Foods that commonly cause flare-ups:

  • Spicy foods
  • Sugar
  • Wheat
  • Soy
  • Cow Dairy
  • Alcohol
  • Chocolate
  • Caffeine
  • Raw vegetables
  • Stringy meats
  • Nuts and seeds
  • Fatty meats
  • Dry fruit and certain raw fruits
  • Diet beverages
  • Food additives
  • MSG
  • Processed meats
  • Shellfish
  • Beets/beet juice
  • Raspberries
  • Corn
  • Blackberries
  • Cabbage

Crohn’s Disease Sample Meal Plan

Breakfast

2-3 poached eggs
½ avocado
1 cup goat yogurt with sliced apples and 1 tsp. chia seeds

Lunch

Homemade chicken vegetable soup

3:00 Snack

Goat kefir

Dinner

Wild salmon

1 baked sweet potato with grass-fed butter

Steamed green beans

The Supplement Program for IBS, Colitis, Crohn’s Disease and Ulcerative Colitis

IBS results in malabsorption. Nutrients from food are not efficiently absorbed into the bloodstream. Children with IBS often have developmental problems due to the malabsorption associated with the disease. If the mineral zinc is consistently short due to poor absorption, physical development of some organs, such as genitals, will be delayed and possibly incomplete for life.

1. Juicer J8006

Juicing allows an easy way to absorb vitamins and minerals. This is the juicer we all own at Swanson Health Center, and the reason is that it is designed for juicing greens.
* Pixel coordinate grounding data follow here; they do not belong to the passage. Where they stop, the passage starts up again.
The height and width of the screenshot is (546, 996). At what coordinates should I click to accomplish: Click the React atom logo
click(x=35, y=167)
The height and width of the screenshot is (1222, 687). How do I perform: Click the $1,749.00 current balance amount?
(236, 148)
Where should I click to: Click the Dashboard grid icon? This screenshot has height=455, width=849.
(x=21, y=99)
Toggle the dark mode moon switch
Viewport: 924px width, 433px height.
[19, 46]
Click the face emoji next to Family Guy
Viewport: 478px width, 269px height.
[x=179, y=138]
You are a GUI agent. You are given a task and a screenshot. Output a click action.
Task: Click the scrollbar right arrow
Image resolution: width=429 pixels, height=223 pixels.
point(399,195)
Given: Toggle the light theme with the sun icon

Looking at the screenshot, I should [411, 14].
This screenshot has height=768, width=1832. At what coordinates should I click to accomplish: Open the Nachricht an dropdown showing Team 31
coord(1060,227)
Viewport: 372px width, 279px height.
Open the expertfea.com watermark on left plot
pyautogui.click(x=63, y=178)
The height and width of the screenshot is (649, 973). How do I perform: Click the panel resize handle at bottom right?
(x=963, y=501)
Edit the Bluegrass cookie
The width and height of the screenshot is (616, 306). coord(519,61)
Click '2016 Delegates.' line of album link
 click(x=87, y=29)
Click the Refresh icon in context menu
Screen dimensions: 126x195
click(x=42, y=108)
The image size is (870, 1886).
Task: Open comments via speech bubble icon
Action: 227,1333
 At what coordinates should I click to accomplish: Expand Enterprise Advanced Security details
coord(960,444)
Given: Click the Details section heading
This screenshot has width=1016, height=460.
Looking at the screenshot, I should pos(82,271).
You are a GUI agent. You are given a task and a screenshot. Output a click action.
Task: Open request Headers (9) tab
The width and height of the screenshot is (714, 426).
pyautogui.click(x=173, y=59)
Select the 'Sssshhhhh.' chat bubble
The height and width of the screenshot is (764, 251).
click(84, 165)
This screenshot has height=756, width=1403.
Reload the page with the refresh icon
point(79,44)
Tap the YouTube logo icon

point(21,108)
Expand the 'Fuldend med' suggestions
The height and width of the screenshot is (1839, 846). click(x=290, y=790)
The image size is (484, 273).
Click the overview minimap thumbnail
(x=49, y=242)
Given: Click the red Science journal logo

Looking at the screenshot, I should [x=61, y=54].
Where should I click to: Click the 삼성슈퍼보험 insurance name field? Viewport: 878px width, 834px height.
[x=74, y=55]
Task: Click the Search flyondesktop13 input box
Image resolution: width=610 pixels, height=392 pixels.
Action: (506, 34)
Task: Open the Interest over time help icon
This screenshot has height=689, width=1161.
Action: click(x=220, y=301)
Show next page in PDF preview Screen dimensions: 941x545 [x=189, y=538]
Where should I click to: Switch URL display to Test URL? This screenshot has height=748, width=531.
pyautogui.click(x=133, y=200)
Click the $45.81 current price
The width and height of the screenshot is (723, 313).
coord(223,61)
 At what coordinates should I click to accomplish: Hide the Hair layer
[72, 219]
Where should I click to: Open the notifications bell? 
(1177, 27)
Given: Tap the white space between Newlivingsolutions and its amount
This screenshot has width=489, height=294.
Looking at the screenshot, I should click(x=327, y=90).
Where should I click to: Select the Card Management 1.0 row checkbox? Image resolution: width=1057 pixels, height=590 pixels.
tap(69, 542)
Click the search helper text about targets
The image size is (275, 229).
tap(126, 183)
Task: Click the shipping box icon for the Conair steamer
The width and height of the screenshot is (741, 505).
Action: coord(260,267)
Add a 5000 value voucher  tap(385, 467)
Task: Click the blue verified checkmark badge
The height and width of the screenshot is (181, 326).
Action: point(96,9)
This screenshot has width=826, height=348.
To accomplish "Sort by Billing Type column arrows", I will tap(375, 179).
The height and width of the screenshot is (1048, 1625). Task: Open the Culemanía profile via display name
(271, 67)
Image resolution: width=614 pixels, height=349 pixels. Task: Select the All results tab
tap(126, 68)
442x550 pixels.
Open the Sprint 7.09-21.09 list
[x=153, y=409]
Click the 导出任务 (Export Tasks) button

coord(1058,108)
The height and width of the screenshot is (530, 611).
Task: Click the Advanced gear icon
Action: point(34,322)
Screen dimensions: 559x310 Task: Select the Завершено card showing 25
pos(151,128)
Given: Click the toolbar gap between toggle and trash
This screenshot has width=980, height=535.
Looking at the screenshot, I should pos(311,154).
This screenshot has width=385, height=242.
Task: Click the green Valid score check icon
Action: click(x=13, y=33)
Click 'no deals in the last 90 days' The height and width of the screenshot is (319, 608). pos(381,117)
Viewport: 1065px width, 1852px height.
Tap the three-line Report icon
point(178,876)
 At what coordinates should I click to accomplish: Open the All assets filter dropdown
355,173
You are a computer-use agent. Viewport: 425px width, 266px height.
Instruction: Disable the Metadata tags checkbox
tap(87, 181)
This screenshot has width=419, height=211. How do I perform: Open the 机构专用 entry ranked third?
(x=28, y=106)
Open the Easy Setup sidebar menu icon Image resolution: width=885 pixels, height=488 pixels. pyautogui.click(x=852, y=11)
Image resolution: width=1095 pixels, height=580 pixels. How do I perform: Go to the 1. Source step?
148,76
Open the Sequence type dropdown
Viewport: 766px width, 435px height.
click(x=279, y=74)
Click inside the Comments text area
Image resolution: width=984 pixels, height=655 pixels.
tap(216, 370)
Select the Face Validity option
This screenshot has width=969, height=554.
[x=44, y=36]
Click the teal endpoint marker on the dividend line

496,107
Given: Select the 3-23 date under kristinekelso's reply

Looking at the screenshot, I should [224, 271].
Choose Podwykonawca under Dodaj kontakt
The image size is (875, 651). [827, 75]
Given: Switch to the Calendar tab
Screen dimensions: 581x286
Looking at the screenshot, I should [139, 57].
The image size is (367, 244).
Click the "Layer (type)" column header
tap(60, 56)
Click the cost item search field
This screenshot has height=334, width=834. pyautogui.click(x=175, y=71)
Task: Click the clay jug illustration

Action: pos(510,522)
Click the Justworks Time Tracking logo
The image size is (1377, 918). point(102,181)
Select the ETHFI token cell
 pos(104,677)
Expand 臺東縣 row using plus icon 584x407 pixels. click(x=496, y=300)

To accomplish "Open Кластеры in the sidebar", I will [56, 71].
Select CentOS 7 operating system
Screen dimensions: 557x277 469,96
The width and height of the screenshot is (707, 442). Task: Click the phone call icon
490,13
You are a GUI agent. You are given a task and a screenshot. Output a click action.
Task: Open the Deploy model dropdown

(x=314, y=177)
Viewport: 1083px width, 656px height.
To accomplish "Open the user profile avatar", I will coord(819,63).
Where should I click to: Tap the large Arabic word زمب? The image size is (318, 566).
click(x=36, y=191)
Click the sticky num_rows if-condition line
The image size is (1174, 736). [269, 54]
We do not recommend doing high sugar juicing, and instead recommend focusing on romaine, collard greens, celery, cucumber, carrots, ginger, lemon and green apples.

2. VSL#3

To build up intestinal flora often lacking with these health-issues

3. C-Salts Buffered vitamin C, Zinc Picolinate and Life-Flo Magnesium Oil

  

The combination of vitamin C, zinc and magnesium increase the production of GABA, preventing high glutamate levels and therefore inflammation. Each one of these in particular are designed for less than optimal digestion.